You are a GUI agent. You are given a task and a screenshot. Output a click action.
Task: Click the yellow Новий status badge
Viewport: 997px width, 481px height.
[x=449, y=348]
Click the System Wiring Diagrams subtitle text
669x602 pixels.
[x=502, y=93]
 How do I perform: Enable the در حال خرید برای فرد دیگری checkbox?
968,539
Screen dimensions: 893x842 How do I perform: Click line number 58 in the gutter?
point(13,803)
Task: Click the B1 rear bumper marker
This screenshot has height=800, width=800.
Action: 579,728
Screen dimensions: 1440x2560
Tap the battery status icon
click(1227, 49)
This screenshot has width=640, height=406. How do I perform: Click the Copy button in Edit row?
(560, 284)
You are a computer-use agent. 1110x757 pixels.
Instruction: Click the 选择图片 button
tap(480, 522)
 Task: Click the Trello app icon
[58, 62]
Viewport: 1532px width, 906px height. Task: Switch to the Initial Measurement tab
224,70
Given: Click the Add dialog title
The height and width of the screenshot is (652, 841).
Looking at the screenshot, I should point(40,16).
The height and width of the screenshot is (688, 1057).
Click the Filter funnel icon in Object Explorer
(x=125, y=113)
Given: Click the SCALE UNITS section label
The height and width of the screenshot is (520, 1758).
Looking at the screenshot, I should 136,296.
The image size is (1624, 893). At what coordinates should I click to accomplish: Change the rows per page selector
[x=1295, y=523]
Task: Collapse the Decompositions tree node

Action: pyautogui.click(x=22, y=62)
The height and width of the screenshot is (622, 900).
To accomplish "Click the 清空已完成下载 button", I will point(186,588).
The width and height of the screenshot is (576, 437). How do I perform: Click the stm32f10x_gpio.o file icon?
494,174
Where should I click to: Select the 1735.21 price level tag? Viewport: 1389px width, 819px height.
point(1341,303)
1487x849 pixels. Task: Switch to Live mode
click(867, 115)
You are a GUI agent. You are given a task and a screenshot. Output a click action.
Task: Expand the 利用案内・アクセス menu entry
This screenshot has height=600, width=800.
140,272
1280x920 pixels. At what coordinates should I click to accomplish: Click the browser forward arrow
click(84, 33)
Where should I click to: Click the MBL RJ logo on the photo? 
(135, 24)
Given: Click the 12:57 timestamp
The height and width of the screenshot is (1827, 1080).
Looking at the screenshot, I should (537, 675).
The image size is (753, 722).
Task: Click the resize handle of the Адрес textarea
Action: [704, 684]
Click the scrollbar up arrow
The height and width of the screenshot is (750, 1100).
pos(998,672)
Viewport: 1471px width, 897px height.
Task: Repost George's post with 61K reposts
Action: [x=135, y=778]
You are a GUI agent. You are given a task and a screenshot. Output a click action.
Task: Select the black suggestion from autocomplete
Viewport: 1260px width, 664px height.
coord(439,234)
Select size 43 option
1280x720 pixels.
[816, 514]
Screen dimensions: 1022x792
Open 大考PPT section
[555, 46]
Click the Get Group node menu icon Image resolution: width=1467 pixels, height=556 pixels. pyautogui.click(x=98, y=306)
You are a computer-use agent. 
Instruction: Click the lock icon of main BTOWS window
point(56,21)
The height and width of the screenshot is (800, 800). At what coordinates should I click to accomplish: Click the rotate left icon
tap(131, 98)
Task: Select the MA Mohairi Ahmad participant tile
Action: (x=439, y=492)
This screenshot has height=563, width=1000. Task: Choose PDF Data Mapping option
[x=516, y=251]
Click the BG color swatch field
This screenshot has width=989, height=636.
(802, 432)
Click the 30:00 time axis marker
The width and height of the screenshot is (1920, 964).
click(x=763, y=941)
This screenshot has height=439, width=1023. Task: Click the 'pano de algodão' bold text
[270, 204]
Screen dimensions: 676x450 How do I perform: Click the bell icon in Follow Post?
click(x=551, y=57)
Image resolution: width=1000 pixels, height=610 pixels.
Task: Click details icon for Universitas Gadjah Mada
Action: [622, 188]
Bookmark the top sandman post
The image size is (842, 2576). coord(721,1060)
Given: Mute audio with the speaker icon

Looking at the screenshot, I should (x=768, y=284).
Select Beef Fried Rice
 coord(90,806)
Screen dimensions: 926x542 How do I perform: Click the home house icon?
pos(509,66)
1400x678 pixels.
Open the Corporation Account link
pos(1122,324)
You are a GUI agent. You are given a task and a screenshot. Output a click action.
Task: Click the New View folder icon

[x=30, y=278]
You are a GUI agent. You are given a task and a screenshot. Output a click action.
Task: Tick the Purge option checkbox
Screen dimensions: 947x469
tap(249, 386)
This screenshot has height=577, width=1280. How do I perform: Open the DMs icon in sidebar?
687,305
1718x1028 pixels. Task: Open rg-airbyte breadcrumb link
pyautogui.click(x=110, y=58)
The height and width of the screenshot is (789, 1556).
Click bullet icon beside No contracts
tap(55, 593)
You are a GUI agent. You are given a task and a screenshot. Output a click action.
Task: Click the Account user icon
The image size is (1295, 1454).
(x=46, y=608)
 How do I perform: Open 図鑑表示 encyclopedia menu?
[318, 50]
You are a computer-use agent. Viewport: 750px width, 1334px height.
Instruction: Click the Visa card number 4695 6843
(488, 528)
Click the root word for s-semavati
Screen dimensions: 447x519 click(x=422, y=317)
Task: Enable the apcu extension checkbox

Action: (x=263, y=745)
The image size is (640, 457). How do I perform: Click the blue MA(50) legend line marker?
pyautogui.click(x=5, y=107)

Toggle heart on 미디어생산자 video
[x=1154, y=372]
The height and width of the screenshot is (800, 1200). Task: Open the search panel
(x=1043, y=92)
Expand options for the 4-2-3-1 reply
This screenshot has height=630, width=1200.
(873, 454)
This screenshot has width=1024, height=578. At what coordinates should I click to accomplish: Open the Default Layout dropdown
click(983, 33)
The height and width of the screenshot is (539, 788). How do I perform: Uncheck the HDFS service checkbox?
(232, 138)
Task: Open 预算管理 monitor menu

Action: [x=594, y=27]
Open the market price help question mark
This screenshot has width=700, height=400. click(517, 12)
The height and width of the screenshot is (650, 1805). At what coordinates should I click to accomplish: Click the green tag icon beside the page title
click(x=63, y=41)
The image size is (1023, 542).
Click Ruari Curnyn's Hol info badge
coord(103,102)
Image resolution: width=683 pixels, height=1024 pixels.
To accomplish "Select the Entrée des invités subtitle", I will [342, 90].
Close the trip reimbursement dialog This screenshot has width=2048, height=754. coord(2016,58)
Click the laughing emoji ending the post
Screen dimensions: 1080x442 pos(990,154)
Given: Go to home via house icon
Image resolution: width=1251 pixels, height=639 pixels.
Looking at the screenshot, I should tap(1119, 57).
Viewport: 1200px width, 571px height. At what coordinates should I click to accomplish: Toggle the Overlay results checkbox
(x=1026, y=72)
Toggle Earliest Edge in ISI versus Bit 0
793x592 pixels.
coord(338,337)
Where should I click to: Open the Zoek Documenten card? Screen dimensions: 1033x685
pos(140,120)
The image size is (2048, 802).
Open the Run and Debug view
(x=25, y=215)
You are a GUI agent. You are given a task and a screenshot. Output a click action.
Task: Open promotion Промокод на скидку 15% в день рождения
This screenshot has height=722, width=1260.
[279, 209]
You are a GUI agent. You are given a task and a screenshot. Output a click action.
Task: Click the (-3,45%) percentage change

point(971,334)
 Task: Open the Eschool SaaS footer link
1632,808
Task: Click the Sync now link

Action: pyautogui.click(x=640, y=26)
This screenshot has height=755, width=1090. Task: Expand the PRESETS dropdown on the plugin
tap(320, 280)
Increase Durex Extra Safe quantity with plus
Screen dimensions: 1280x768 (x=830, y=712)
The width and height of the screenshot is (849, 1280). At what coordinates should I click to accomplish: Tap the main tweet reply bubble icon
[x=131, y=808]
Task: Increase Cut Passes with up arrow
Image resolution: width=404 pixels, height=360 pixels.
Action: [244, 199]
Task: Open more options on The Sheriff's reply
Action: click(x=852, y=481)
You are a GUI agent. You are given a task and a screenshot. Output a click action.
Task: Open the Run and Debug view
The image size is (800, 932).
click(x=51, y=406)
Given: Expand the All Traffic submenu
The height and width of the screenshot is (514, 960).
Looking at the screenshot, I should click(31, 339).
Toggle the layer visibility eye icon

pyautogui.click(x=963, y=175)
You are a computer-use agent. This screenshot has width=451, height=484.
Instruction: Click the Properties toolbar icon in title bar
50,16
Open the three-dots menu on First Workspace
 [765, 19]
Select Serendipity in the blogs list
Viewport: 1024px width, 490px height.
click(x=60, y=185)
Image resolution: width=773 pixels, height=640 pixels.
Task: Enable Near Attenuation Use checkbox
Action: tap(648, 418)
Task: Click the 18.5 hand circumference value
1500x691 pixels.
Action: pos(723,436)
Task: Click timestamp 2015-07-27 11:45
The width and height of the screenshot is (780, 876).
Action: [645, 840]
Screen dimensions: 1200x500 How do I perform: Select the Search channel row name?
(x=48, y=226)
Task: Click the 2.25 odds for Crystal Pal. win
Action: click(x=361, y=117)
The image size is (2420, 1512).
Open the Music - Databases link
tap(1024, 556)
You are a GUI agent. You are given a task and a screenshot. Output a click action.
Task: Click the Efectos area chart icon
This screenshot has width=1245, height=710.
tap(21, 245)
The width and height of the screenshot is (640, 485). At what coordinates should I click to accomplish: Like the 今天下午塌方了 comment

________________________________________

■ Work to be completed ■
Please restate, word for word, the lines of the entries that run from the first line through the one holding "Task: Expand the 利用案内・アクセス menu entry", and add nothing.

■ Output for this task ■
You are a GUI agent. You are given a task and a screenshot. Output a click action.
Task: Click the yellow Новий status badge
Viewport: 997px width, 481px height.
[x=449, y=348]
Click the System Wiring Diagrams subtitle text
669x602 pixels.
[x=502, y=93]
 How do I perform: Enable the در حال خرید برای فرد دیگری checkbox?
968,539
Screen dimensions: 893x842 How do I perform: Click line number 58 in the gutter?
point(13,803)
Task: Click the B1 rear bumper marker
This screenshot has height=800, width=800.
Action: 579,728
Screen dimensions: 1440x2560
Tap the battery status icon
click(1227, 49)
This screenshot has width=640, height=406. How do I perform: Click the Copy button in Edit row?
(560, 284)
You are a computer-use agent. 1110x757 pixels.
Instruction: Click the 选择图片 button
tap(480, 522)
 Task: Click the Trello app icon
[58, 62]
Viewport: 1532px width, 906px height. Task: Switch to the Initial Measurement tab
224,70
Given: Click the Add dialog title
The height and width of the screenshot is (652, 841).
Looking at the screenshot, I should point(40,16).
The height and width of the screenshot is (688, 1057).
Click the Filter funnel icon in Object Explorer
(x=125, y=113)
Given: Click the SCALE UNITS section label
The height and width of the screenshot is (520, 1758).
Looking at the screenshot, I should 136,296.
The image size is (1624, 893). At what coordinates should I click to accomplish: Change the rows per page selector
[x=1295, y=523]
Task: Collapse the Decompositions tree node

Action: pyautogui.click(x=22, y=62)
The height and width of the screenshot is (622, 900).
To accomplish "Click the 清空已完成下载 button", I will point(186,588).
The width and height of the screenshot is (576, 437). How do I perform: Click the stm32f10x_gpio.o file icon?
494,174
Where should I click to: Select the 1735.21 price level tag? Viewport: 1389px width, 819px height.
point(1341,303)
1487x849 pixels. Task: Switch to Live mode
click(867, 115)
You are a GUI agent. You are given a task and a screenshot. Output a click action.
Task: Expand the 利用案内・アクセス menu entry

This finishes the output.